At the time, the Sackler family, owners of Purdue Pharma, faced roughly 400 lawsuits for their role in fueling the opioid epidemic.
Ninety-five percent of the claimants accepted the bankruptcy settlement proposal, which would have allocated between $6 and $10 billion to state and local governments for addressing the fallout of opioid addiction and also provided compensation directly to victims. This agreement would have also granted the Sacklers immunity from future lawsuits.
However, the remaining five percent of the claimants opposed the settlement, arguing that the Sacklers should not be shielded from future liability.
The opioid epidemic kills more than 80,000 people in the United States every year, according to the National Institute on Drug Abuse.
The Supreme Court decision
In a 5-to-4 decision, Justice Neil M. Gorsuch, writing for the majority, stated that the federal bankruptcy code does not permit liability shields for third parties in bankruptcy agreements. This ruling directly challenges the previously negotiated Purdue Pharma bankruptcy settlement.
The decision has significant implications for other large-scale bankruptcy settlements and marks a pivotal moment in ongoing efforts to hold the Sacklers accountable. By overturning the provision that would have granted the Sacklers immunity, the Supreme Court has reopened the possibility for more litigation against them, despite the family's substantial financial contribution to the settlement.
Justice Brett M. Kavanaugh, in a dissenting opinion, expressed concern about the ruling's impact, arguing it was "devastating for more than 100,000 opioid victims and their families" and criticized it as "wrong on the law." He was joined by Chief Justice John G. Roberts Jr. and Justices Sonia Sotomayor and Elena Kagan.
What happens next?
The ruling effectively strips the Sacklers of the immunity they sought from future lawsuits, opening the door for ongoing litigation directly against family members. This shift could lead to prolonged court battles as victims and governmental bodies seek accountability and compensation for the opioid crisis directly from the Sacklers.
The immediate future will likely see a reevaluation of the bankruptcy settlement.
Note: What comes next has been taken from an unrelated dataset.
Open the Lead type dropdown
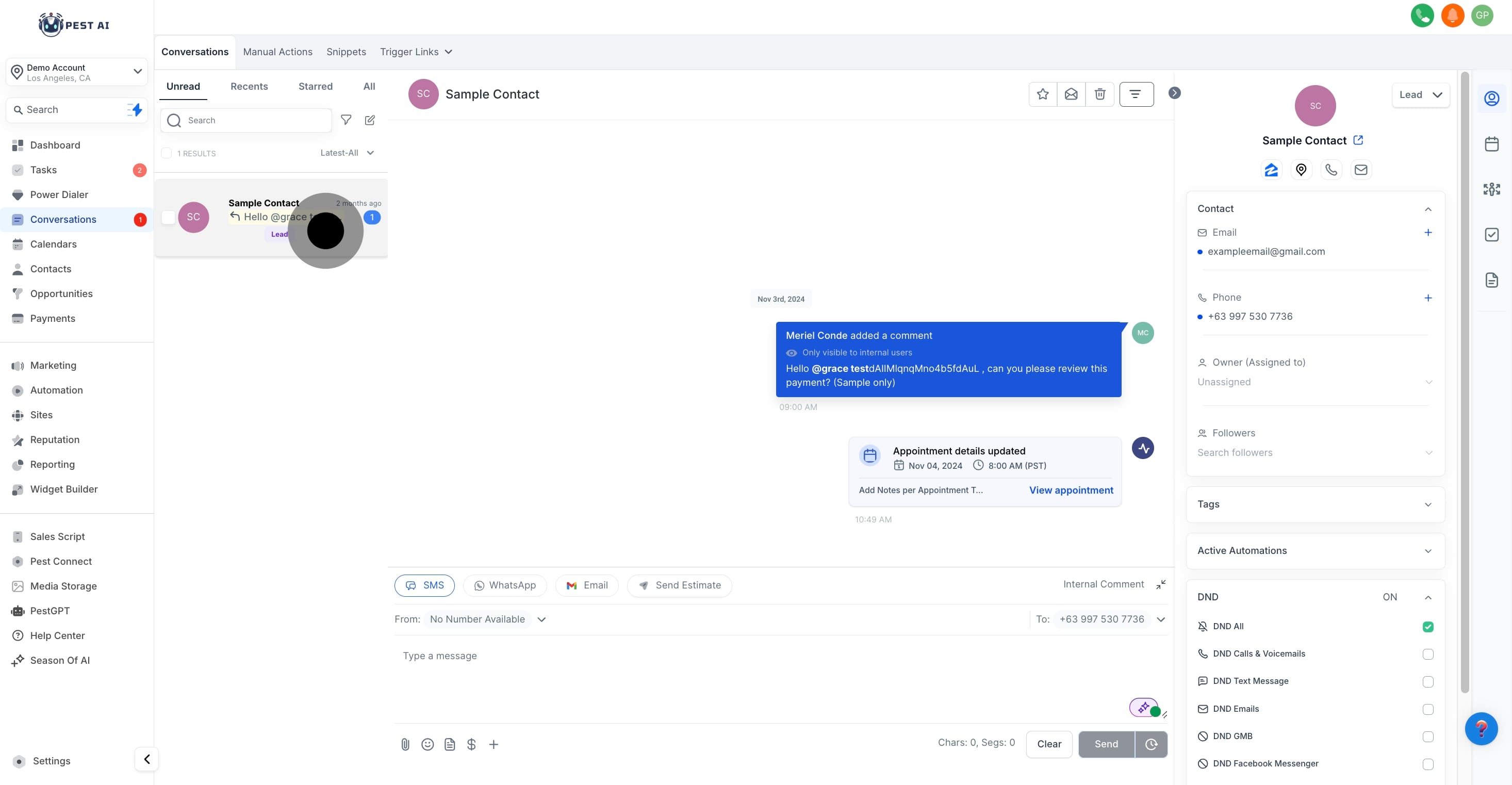The height and width of the screenshot is (785, 1512). 1420,95
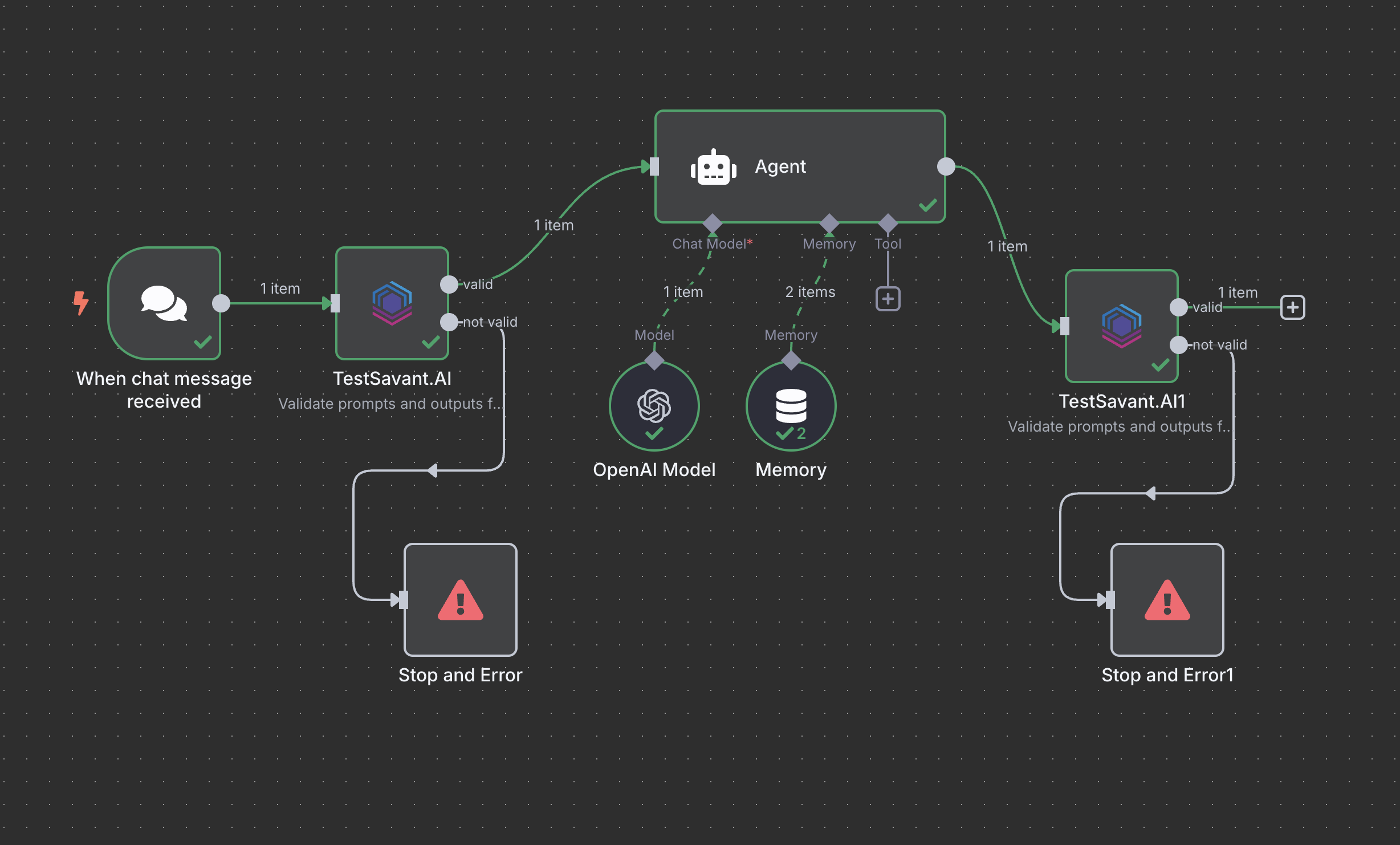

Purdue Pharma and the involved parties may need to negotiate a new agreement that aligns with the legal standards set by the Supreme Court ruling. This process could involve a more direct role for the victims and may potentially increase the financial contributions required from the Sacklers, especially since the initial proposal of shielding them from direct lawsuits is no longer viable.
Moreover, this ruling could set a precedent affecting other large-scale bankruptcy settlements, particularly those involving third-party releases. Companies and wealthy individuals involved in similar mass injury claims may find it more challenging to use bankruptcy as a shield from direct liability.